Vous l’aurez compris, toute l’exposition tourne autour de la plante, notamment en suivant l’histoire de la botanique, de la préparation du breuvage, puis de la production des diverses oeuvres. Et je dois dire que c’est passionnant. Et intrigant. Comment peut-elle conduire à des extrêmes comme ces sculptures et peintures aux formes étranges et aux couleurs vives, comme à ces textiles ou poteries aux motifs extrêmement géométriques, symétriques, et d’une finesse extraordinaire, troisième surprise de ce parcours muséal qui m’a emmenée bien loin de la grisaille parisienne et de mon travail…

Je vous propose donc un premier aperçu de ces oeuvres.
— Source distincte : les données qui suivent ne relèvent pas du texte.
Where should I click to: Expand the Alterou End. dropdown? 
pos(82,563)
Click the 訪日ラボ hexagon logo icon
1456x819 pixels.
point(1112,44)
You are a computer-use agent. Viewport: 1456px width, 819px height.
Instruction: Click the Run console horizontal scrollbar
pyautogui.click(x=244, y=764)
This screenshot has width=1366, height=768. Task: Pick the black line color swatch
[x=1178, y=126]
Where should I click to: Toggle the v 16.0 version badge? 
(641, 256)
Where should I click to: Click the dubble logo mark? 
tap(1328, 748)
Les autres feront l’objet du prochain article (je ne veux pas vous lasser!)

J’échangeais dernièrement sur la place du vide dans les tableaux… Ici pas de vide, comme vous pourrez le voir sur le détail de la peinture qui suit.

Une sculpture m’a particulièrement marquée, à ce propos. En voici trois détails :

J’aimerais être initiée, pour mieux comprendre tout ce qu’elle représente et symbolise!

Les animaux sont omniprésents, que ce soit en peinture, sculpture ou poterie.